Exercise instructions:
**A.** Rewrite the post on Hartwig's account of ID from "This is not" to "a different post.", swapping "probability calculation" for "likelihood estimate".
**B.** Extend the post on Hartwig's account of ID with the text that comes after its last sentence.

ID in A Thousand Words
ID proponent Mark Hartwig offers up this explanation of ID “thoery.” It's posted at the website The Reality Check. With a name like that, you just know you're dealing with right-wing cranks.
Anyway, here's an excerpt:
In contrast to what is called creation science, which parallels Biblical theology, ID rests on two basic assumptions: namely, that intelligent agents exist and that their effects are empirically detectable.
Its chief tool is specified complexity. That's a mouthful, and the math behind it is forbidding, but the basic idea is simple: An object displays specified complexity when it has lots of parts (is complex) arranged in a recognizable, delimited pattern (is specified).
For example, the article you're now reading has thousands of characters, which could have been arranged in zillions of ways. Yet it fits a recognizable pattern: It's not just a jumble of letters (which is also complex), but a magazine article written in English. Any rational person would conclude that it was designed.
The effectiveness of such thinking is confirmed by massive experience. As Dembski points out, “In every instance where we find specified complexity, and where [its] history is known, it turns out that design actually is present.” (Emphasis in Original).
From here Hartwig goes on to hit the standard talking points about the flagellum and all the rest.
Actually, Hartwig makes a serious blunder when he says that Dembski's notion of “complexity” has to do with the number of parts a system possesses. In reality, Dembski uses the term “complex” to indicate that the system has a low probability of forming by “chance” (whatever that means). Dembski is quite explicit in his writing that standard Darwinian mechanism can, in principle, craft multi-part systems. Hartwig is confusing Dembski's specified complexity with Behe's irreducible complexity.
This is not a small error, either, since one of the chief problems with Dembski's method is that, as a practical matter, we never have enough information to do a meanignful probability calculation regarding the formation of a complex system. But that is a subject for a different post.

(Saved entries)
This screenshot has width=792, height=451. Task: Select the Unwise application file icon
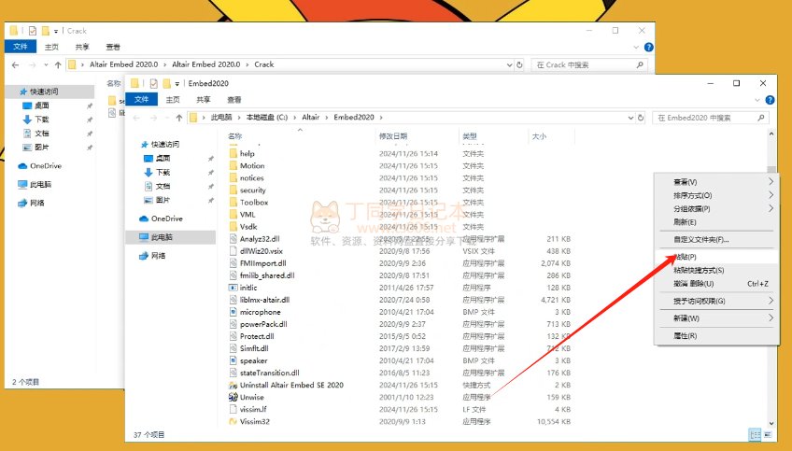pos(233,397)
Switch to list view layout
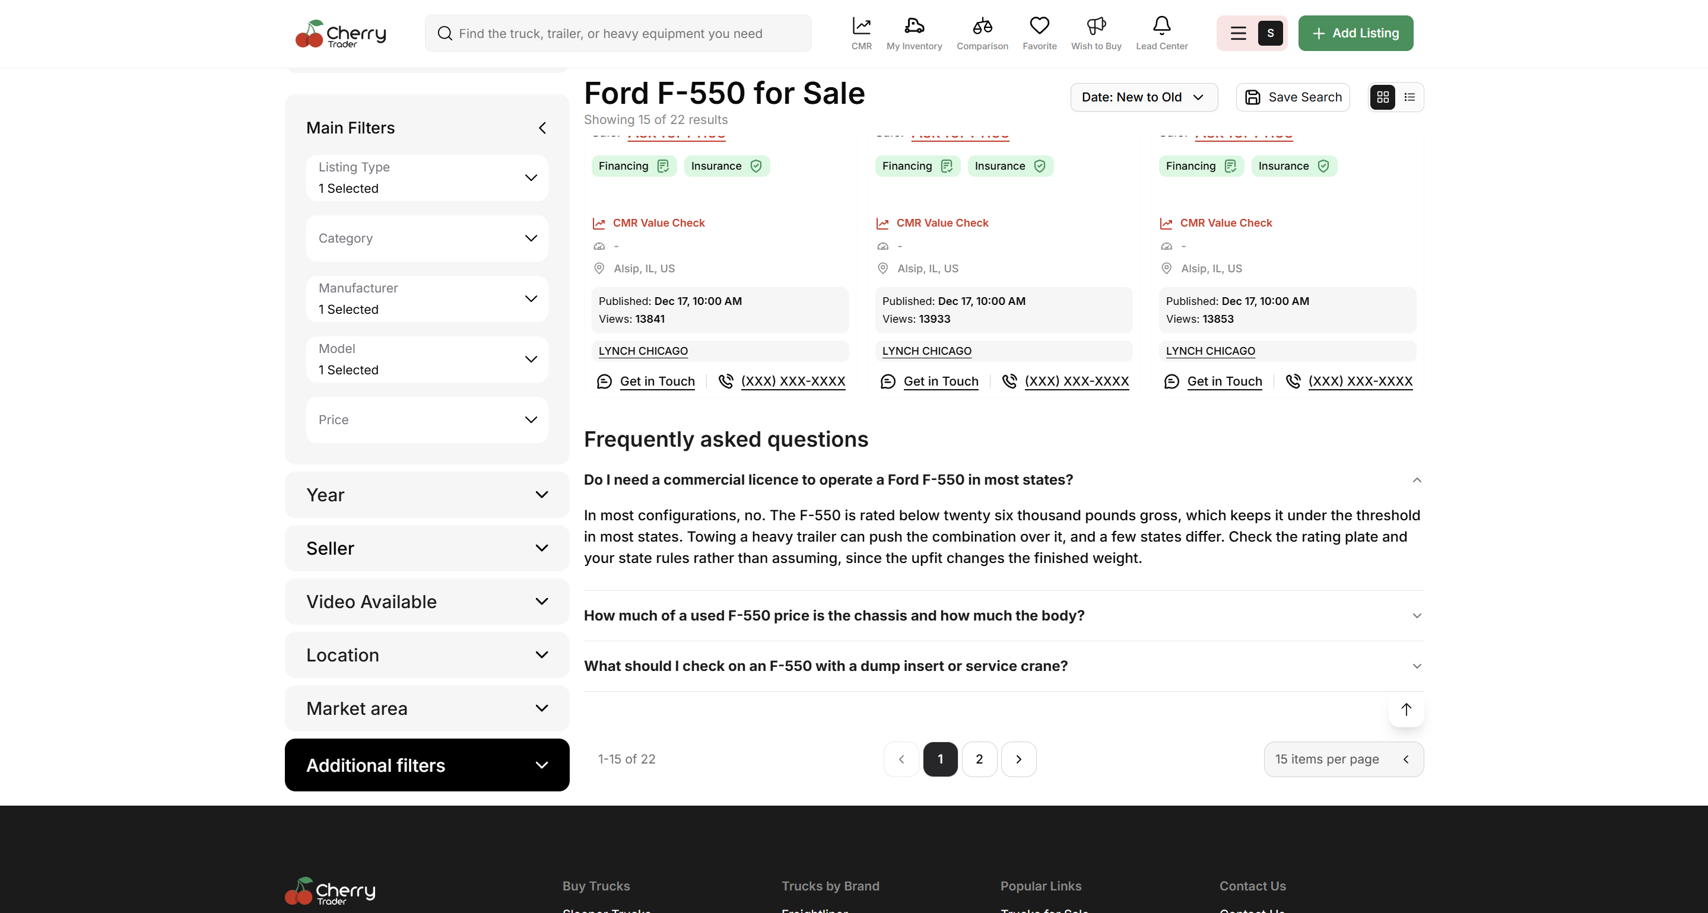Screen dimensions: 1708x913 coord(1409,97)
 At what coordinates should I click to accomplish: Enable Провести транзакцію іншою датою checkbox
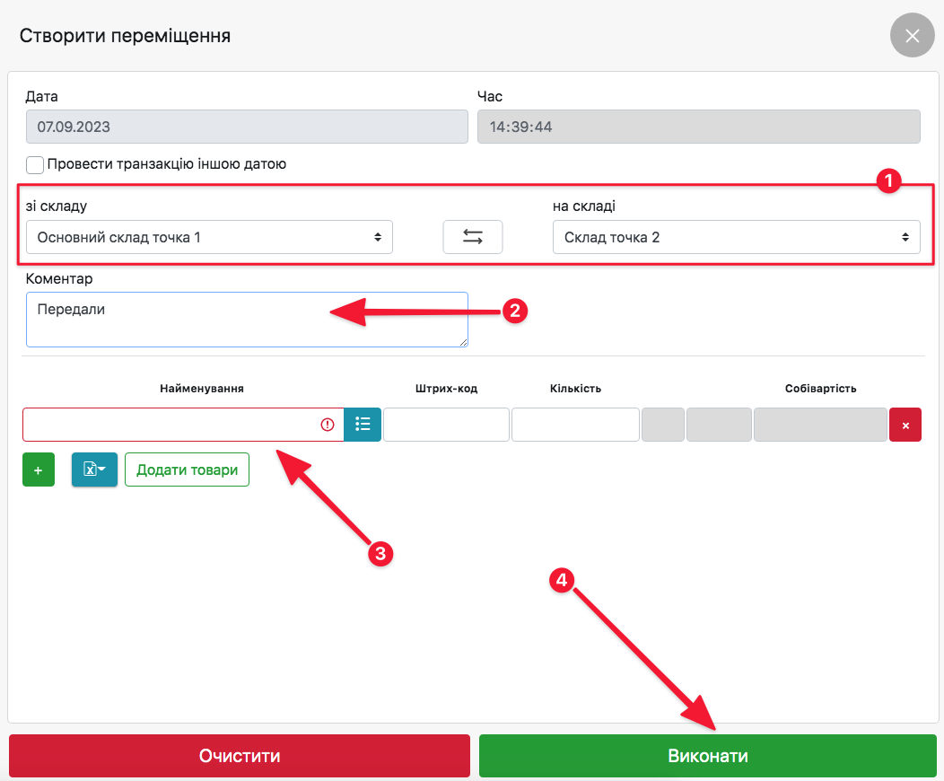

...

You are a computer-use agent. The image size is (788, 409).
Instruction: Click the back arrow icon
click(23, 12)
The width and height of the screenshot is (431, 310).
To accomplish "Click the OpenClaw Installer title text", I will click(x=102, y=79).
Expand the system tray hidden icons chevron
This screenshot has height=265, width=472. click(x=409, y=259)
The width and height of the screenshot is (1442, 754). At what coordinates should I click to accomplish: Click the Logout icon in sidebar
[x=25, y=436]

Expected responses:
**A.**
This is not a small error, either, since one of the chief problems with Dembski's method is that, as a practical matter, we never have enough information to do a meanignful likelihood estimate regarding the formation of a complex system. But that is a subject for a different post.

**B.**
Actually, it was something else that really struck me. Hartwig's essay weighs in at 1048 words. In that tiny amount of space he has managed to explain ID theory in its entirety.
You can read Dembski's collected works and learn nothing about specified complexity beyond what Hartwig describes. The math in Dembski's books is forbidding only because he is careful to make it so. If he explained his ideas clearly it would be obvious to everyone that his arguments are not correct. You can read Behe if you like, but after reading the sentence about how irreducibly complex structures can't evolve gradually you will have absorbed everything he has to offer.
Try to imagine giving a coherent summary of modern evolutionary biology in just over a thousand words. It couldn't be done. Evolution is so rich, rests on so many different pillars, makes contributions to so many different areas of science, relies on so many different methods, and has so much evidence supporting it that you could do no more than give the vaguest outline of what it is all about in so short an essay.
ID proponents have been clamoring for equal time for well over a decade. In all those years their scientific thinking has not progressed beyond what can be explained to laymen in a thousand words. Surely that says everything you need to know about the scientific potential of Intelligent Design.